A revista destaca a Crusoe Energy, uma empresa de mineração de Bitcoin que usa gases residuais para abastecer suas fazendas. Chase Lochmiller, CEO e cofundador da Crusoe, discutiu como o flare funciona e como pode ser empregado nele.
Ele disse que a queima ocorre em campos de petróleo ou aterros sanitários onde há um fluxo de resíduos de gás. O gás é um subproduto da produção de petróleo ou decomposição em aterros sanitários. Algumas empresas, no entanto, queimam o gás no local, resultando em emissões indesejadas de carbono.
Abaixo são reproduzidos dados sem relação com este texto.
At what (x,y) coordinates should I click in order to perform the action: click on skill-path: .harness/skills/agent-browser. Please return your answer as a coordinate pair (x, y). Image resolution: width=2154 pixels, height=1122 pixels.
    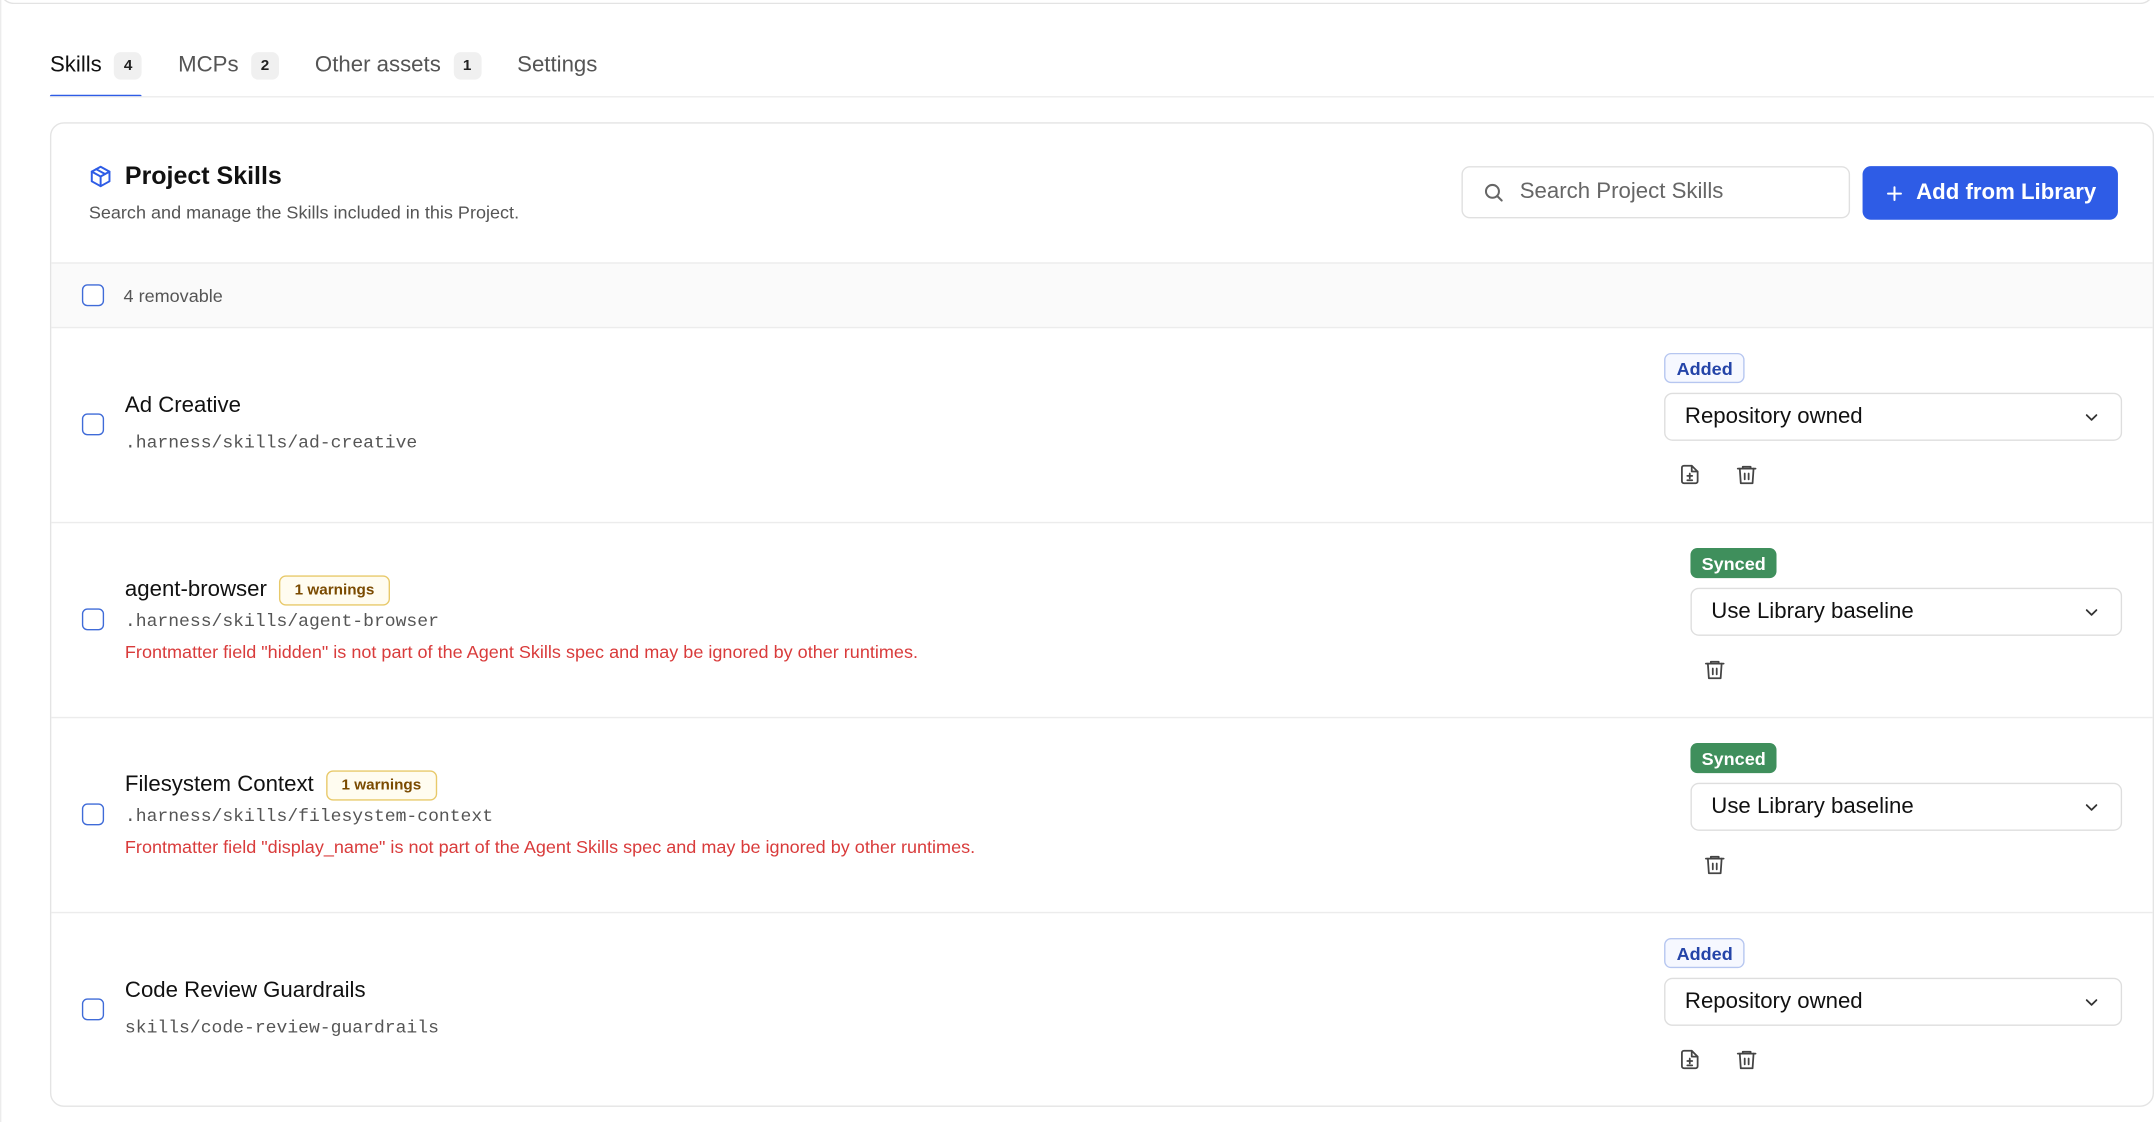
    Looking at the image, I should click on (282, 622).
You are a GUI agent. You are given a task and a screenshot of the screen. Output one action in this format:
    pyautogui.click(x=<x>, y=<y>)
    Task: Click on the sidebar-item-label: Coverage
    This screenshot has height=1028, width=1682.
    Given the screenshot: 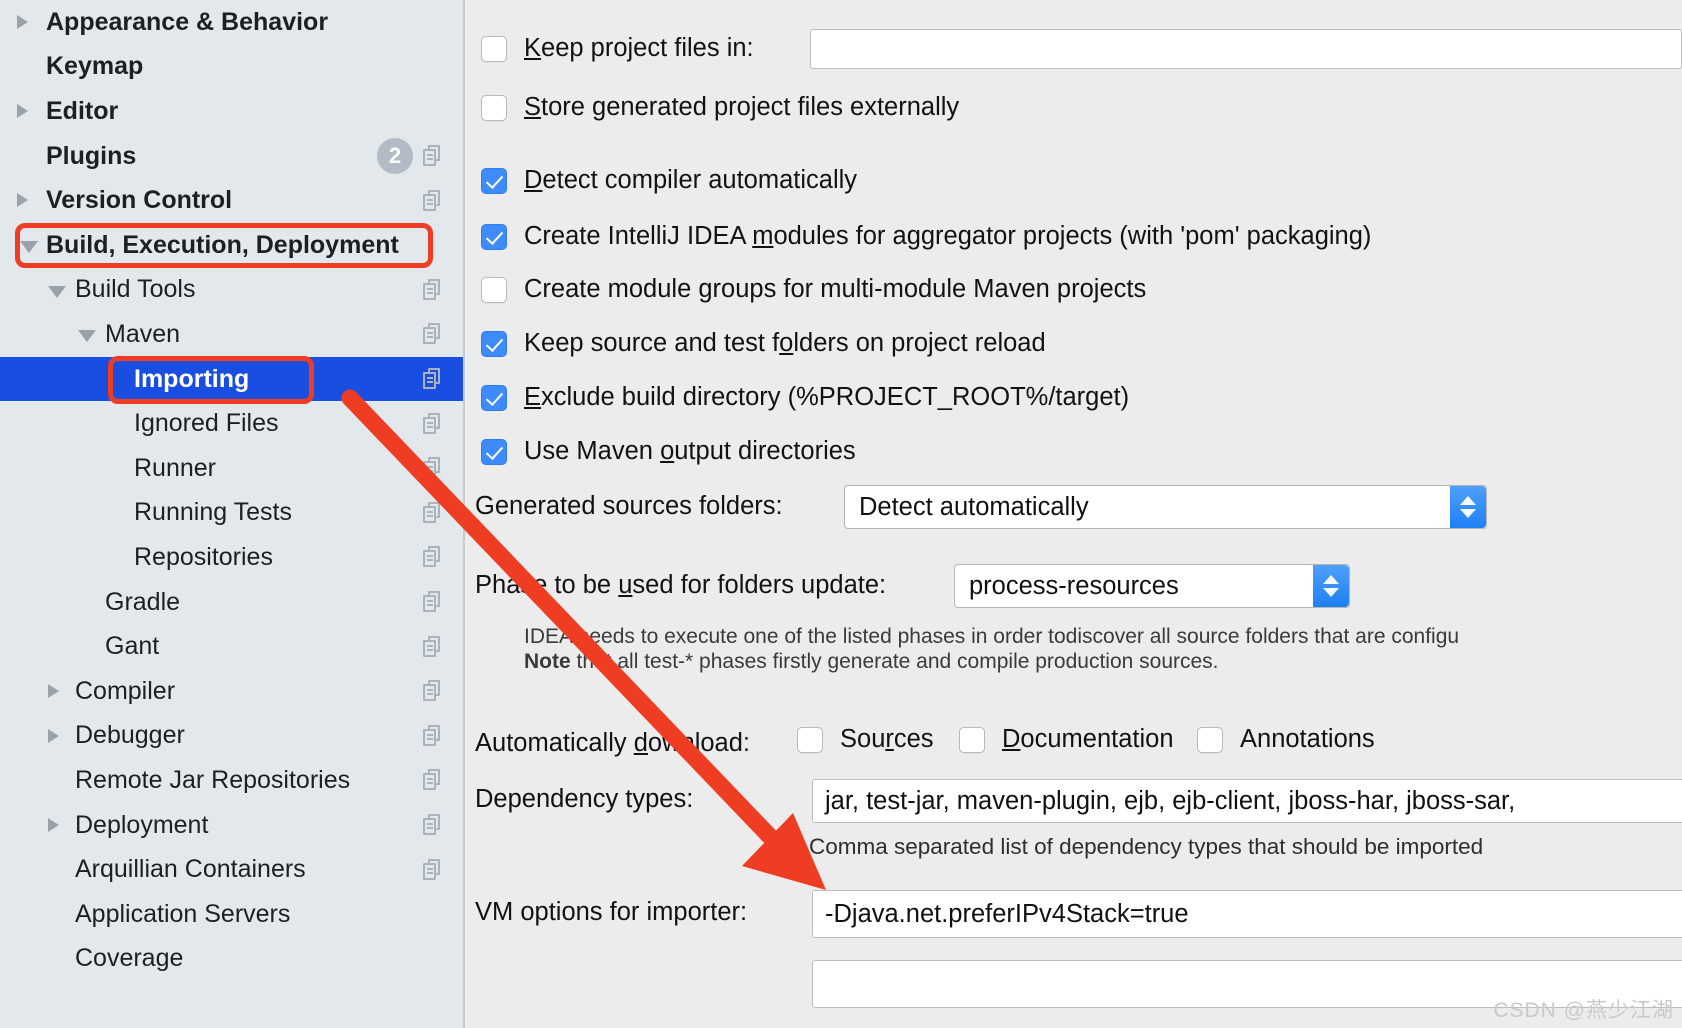 What is the action you would take?
    pyautogui.click(x=130, y=958)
A Crusoe é uma empresa que projeta e opera data centers móveis e modulares. Eles também podem ser realocados para as fontes de gás residual e energia necessárias para alimentá-los. No filme do WEF, Lochmiller enfatizou os pontos positivos, dizendo: "Não apenas criamos uma redução massiva de emissões dessa fonte de energia previamente desperdiçada, mas também podemos produzir infraestrutura de computação de custo ultrabaixo aproveitando essa forma de energia que, de outra forma, ficaria retida."
De acordo com o Fórum Econômico Mundial, o metano é um dos gases de efeito estufa mais potentes. Além disso, durante um período de 20 anos, ele armazena 80 vezes mais calor do que o dióxido de carbono.
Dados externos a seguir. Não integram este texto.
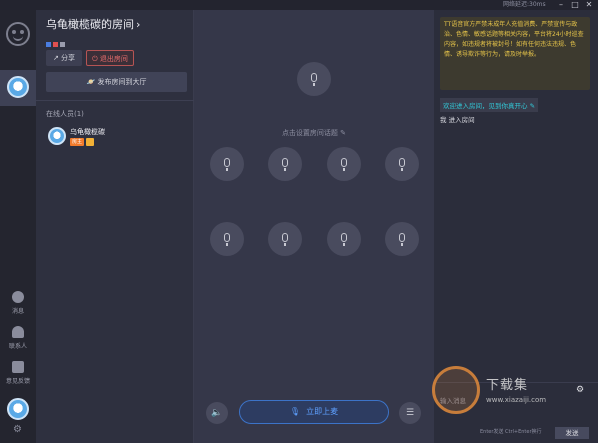  I want to click on room-title-text: 乌龟橄榄碳的房间, so click(90, 24).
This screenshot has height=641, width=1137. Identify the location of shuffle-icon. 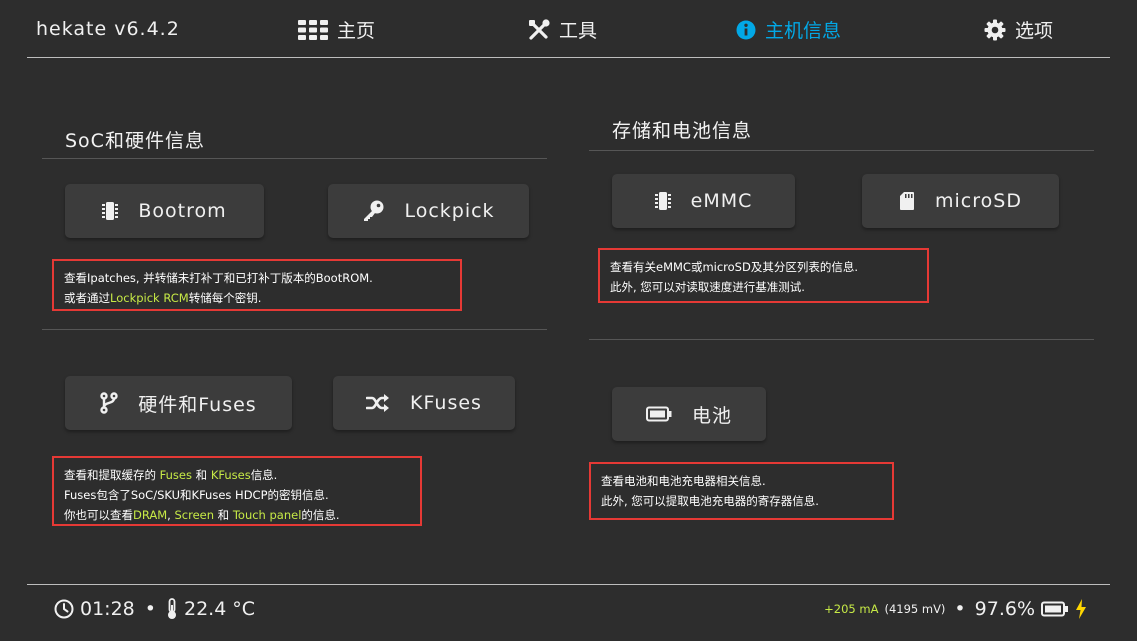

Ele continuou dizendo que os data centers estão consumindo uma quantidade cada vez maior de energia. Espera-se que eles consumam 8% da eletricidade global até 2030, acima dos 1-1,5% atuais.
Crusoé pertence a uma das ‘Comunidades de Inovadores’ do Fórum Econômico Mundial.
Durante anos, os Estados Unidos promoveram a queima como uma fonte de energia reutilizável. Em 2021, o senador republicano Ted Cruz promoveu a queima como uma solução para problemas relacionados à energia no Texas, um hotspot de mineração de Bitcoin.
Cruz declarou na época: “Acho que essa é uma oportunidade enorme para o Bitcoin porque atualmente é energia que está sendo desperdiçada.” É impossível dizer quanta energia consumida na mineração de Bitcoin é renovável. No entanto, novos dados indicam que atualmente é mais de 50%.
De acordo com o BeInCrypto, a mineração de Bitcoin agora consome 52,6% de energia sustentável ou renovável globalmente. Então, no início deste mês, a intensidade das emissões de energia da mineração de BTC caiu para uma nova baixa.